Hybrid Cloud Bursting: 5 Principles for Successful Deployment
I. Introduction: Design in Cloud Expected to Double in Two Years
I-1. Design & Verification in Cloud – Today & in Two Years
Today, 32 percent of companies already deploy cloud for design or verification to some extent, as their security concerns have been addressed and the EDA vendors have begun adapting their business models. 68 percent still exclusively do on-premise design.
Organizations expect this ratio to flip in two years, with nearly 70% expecting to utilize the cloud by the end of 2023.
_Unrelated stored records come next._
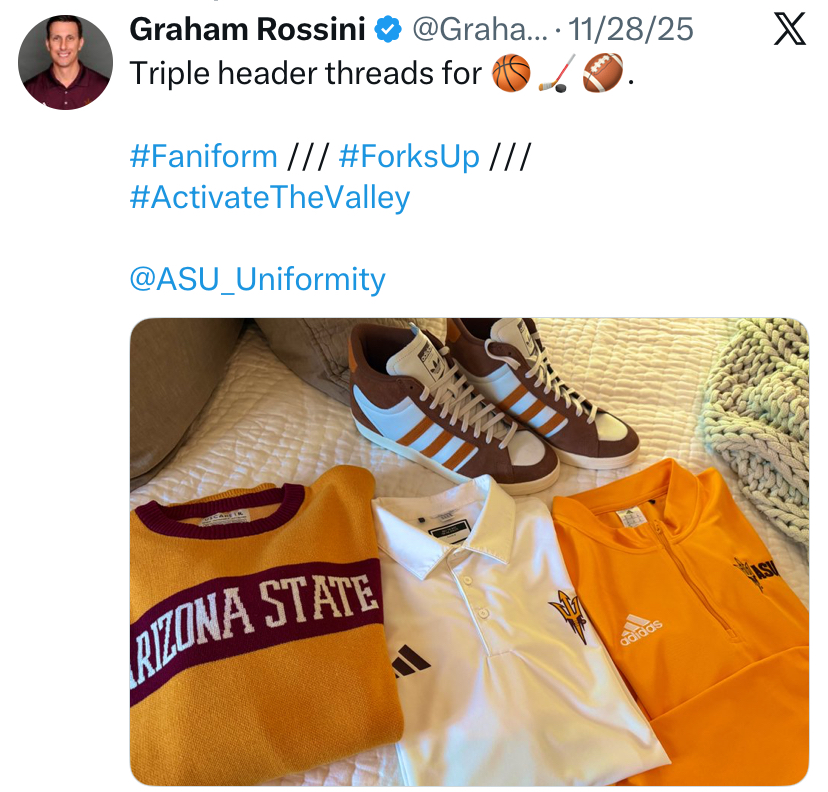Click the "Triple header threads for" text
Image resolution: width=828 pixels, height=792 pixels.
pyautogui.click(x=306, y=74)
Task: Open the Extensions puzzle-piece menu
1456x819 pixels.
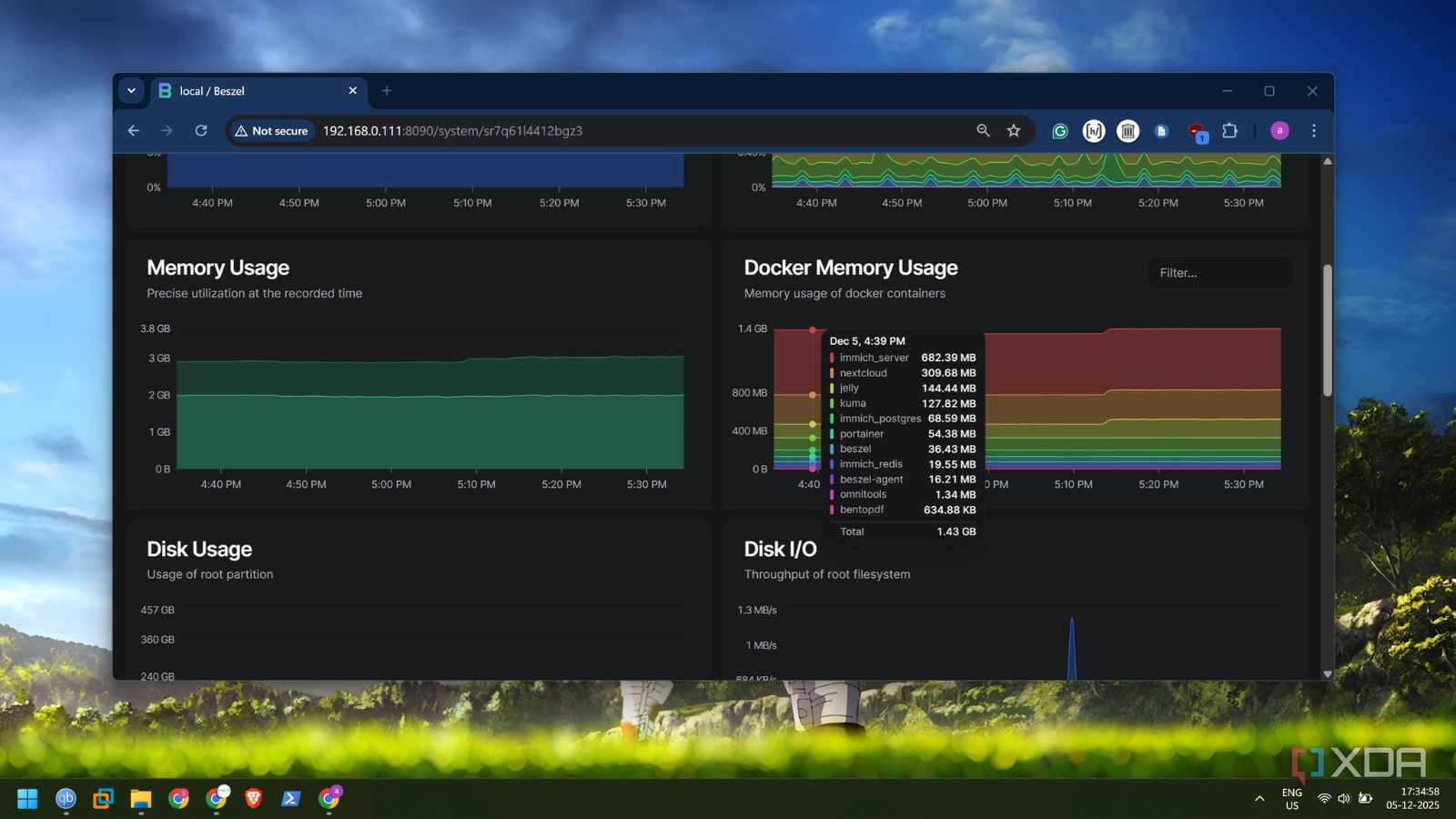Action: pyautogui.click(x=1229, y=131)
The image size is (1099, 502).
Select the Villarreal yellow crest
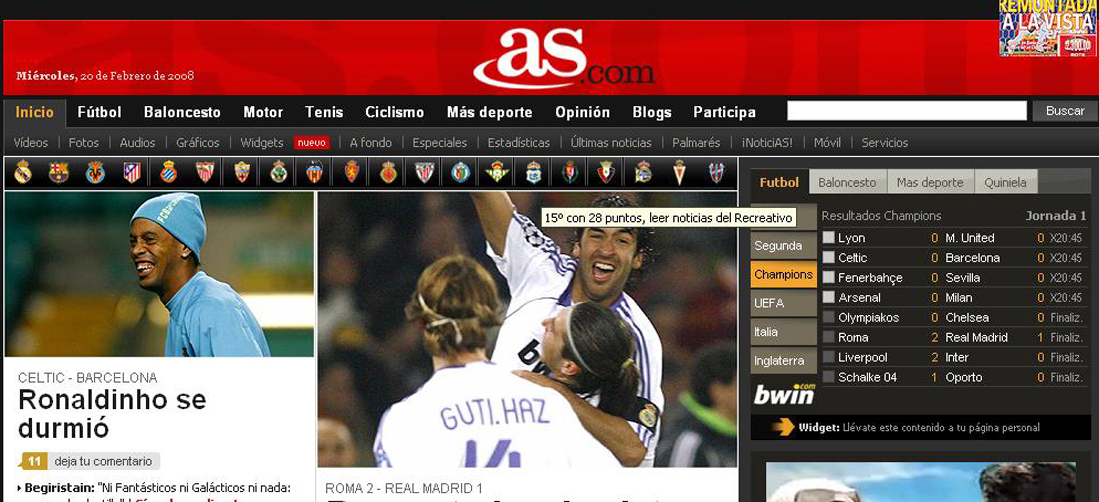point(95,172)
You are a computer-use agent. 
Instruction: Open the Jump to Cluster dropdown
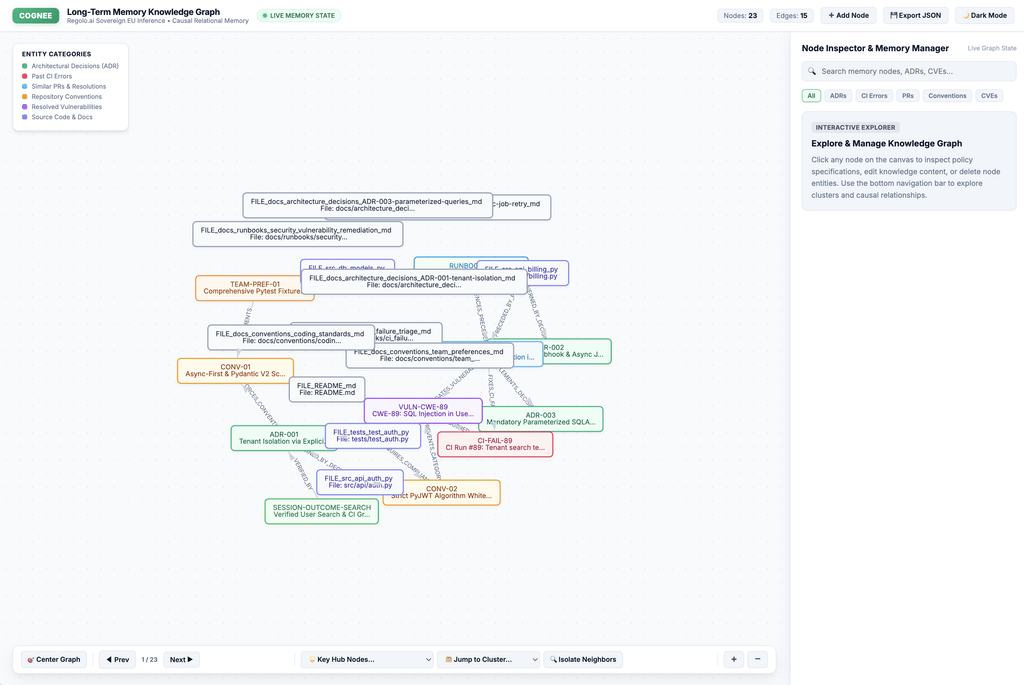[488, 660]
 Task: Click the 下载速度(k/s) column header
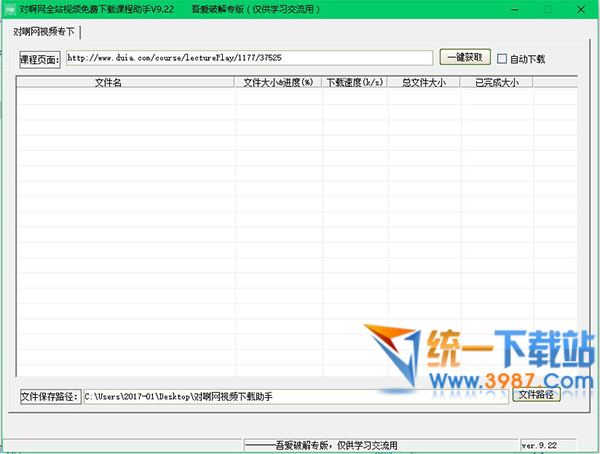click(x=355, y=83)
I-2. Cloud Workflow Options
Although it’s somewhat oversimplified, there are two primary cloud deployments for design workflow today. The first type is a pure cloud workflow.
The second cloud type is a hybrid cloud workflow, which extends the existing on-premise, compute-farm workflow to have an identical flow in the cloud.
So, let’s look at the relative deployment of each type.
I-3. Twice as Many Organizations Want Cloud Bursting over All Cloud
For companies who are currently doing some design in the cloud today, 10% use an all-cloud solution, while 22% of teams are doing hybrid cloud bursting.
Looking forward 2 years, hybrid cloud bursting is on track to continue to be the preferred method – and by the same factor of 2X.
Nearly half of organizations expect to be doing it. Let’s look at why.
What is Hybrid Cloud Bursting?
Hybrid cloud bursting refers to the system and methodology for utilizing on-premise compute farms, then bursting to a cloud application during times of peak demand. The cloud system may be from a single cloud provider or multi-cloud from multiple providers.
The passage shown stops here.